Morphological and molecular evidence of the existence of IFP‐synovial membrane functional unit

Main evidence
Macroscopic anatomy Synovial membrane lines the posterior aspect of the IFP
Synovial membrane lies beneath the IFP projecting into the joint as two fringers
Imaging In OA signal alteration in IFP, in front of the IFP and suprapatellar fat pad
Synovial thickening within the IFP in early OA
IFP opacity in radiographs is correlated with synovitis grades in MR
Histopathology Both the IFP and synovial membrane show increase of inflammatory features (i.e. infiltration and vascularization, thickness of interlobular septa and hyperplasia) in OA
Loss of IFP adipocytes associated with synovial proliferation and subsynovial fibrosis in experimental models
Molecular biology In end‐stage OA, IFP inhibits catabolic mediators of the cartilage
IFP has a profibrotic effect on synovial membrane exerted by mediators such as prostaglandin F2a

IFP, infrapatellar fat pad; MR, magnetic resonance; OA, osteoarthritis.

Macroscopic anatomy

The IFP is interposed between the joint capsule and the synovial membrane, which lines its posterior aspect. Where the synovial membrane lies beneath the IFP, it projects into the joint as two fringes, alar folds (Standring et al. 2008; Fig. 1B). The IFP is described to be the largest part of a circumferential extrasynovial fatty ring, which extends around the patellar margins (Newell, 1991). In fact, increased fibrosis, vascularization, leucocytes and mast cell infiltration are present in OA patients not only in IFP but also in the suprapatellar and posterior fat pad (Eymard et al. 2017).

Imaging

In magnetic resonance studies of OA patients, signal alterations are recognizable at the level of IFP and the presence of synovitis is observed in front of the IFP and suprapatellar fat pad (Roemer et al. 2010; Cai et al. 2015). The synovial thickening within the IFP and the multiple synovial projections into IFP can be found in early OA patients on magnetic resonance examination. These features correspond to hyperplasia of synovial membrane, mononuclear cell infiltration, and proliferation of small blood vessels (Fernandez‐Madrid et al. 1995). Moreover, the grade of opacity of IFP at conventional radiographs of the knee is well correlated with most of the synovitis grades observed at magnetic resonance imaging (Yun et al. 2017).

Histopathology

In the IFP of patients with OA undergoing total knee replacement, an increase of inflammatory infiltration, vascularization and thickness of the interlobular septa was found. At the same time the synovial membrane adjacent to IFP presented lymphocytic infiltration, hyperplasia and higher vascularization compared with healthy controls (Favero et al. 2017). In fact, in an experimental model of OA, marked loss of adipocytes in IFP was associated with extensive synovial proliferation (SP) and subsynovial fibrosis (Clements et al. 2009).

Molecular biology

The IFP in the knees of patients with end‐stage OA inhibits catabolic mediators of the cartilage and exerts a profibrotic effect on the synovial membrane, partially due to the presence of prostaglandin F 2a (Bastiaansen‐Jenniskens et al. 2013), which is critical for the functional interaction between IFP and synovium, although other mediators could also be involved (Eymard et al. 2014, 2017).

Conclusions

Exploiting the multidisciplinary skills of our research group (from human anatomy, rheumatology, orthopaedics, radiology, physiotherapy, pharmacotherapy and engineering) and findings on the IFP, a critical revision of the literature has been performed. In accordance with the recent highlights by Eymard et al. (2017) and by Geraghty & Spear (2017), our experience suggests a possible cross‐talk among the IFP and the synovial membrane, supporting the idea that these two structures are actually an anatomo‐functional unit.
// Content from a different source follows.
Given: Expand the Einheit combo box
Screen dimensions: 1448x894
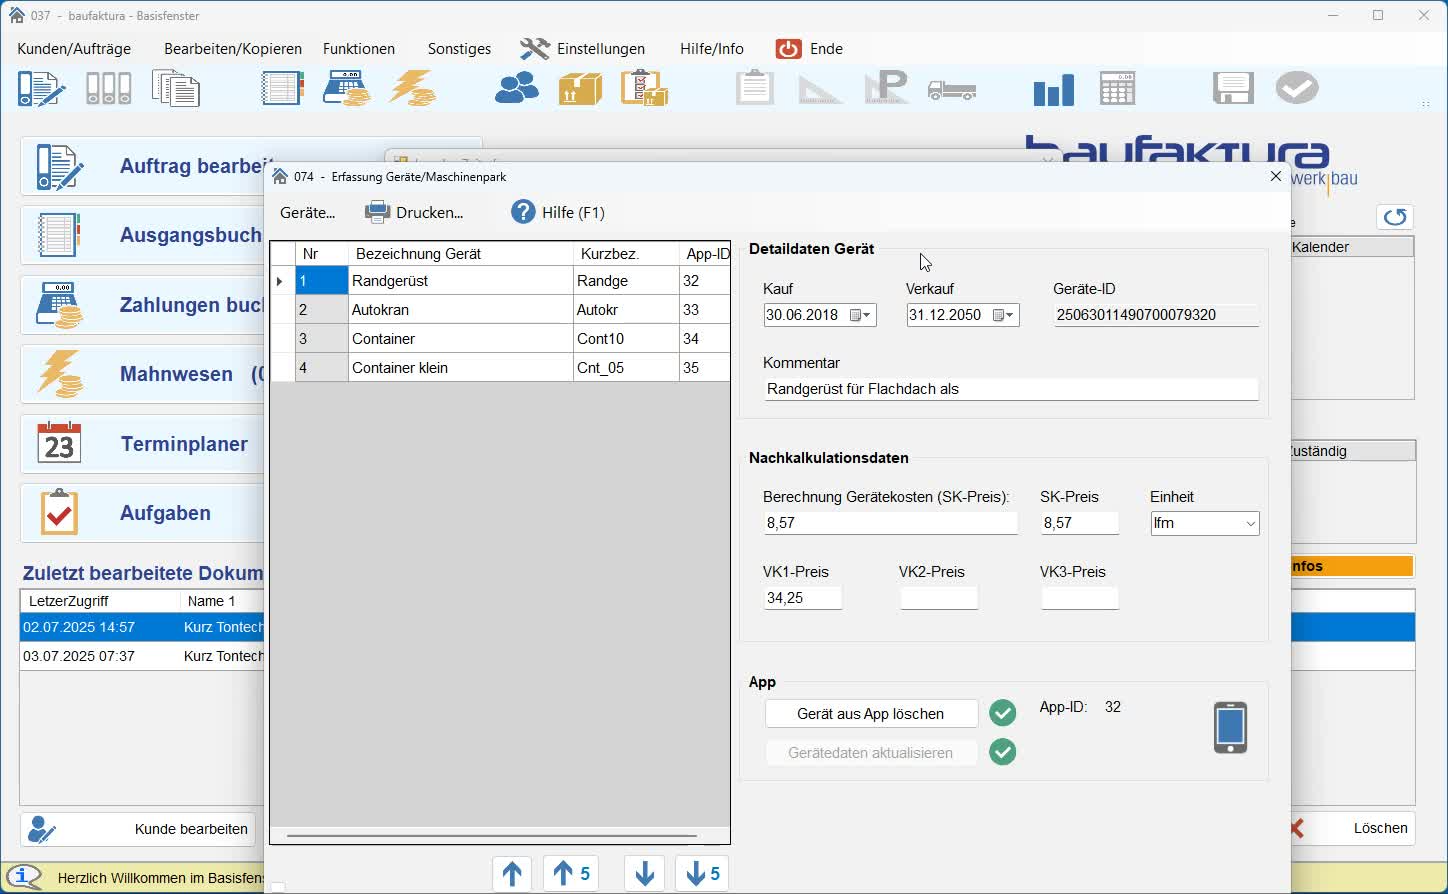Looking at the screenshot, I should pos(1250,524).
To date, therapy of OA is multimodal and requires a combination of pharmacological and non‐pharmacological treatments. Pain and other symptoms of OA profoundly compromise the quality of life of patients, placing a burden on the physical, psychological and economic aspects of life and having a considerable social impact as well. Hence, clarifying and defining the cross‐talk between the IFP and the synovial membrane may be helpful in early identification and treatment of OA.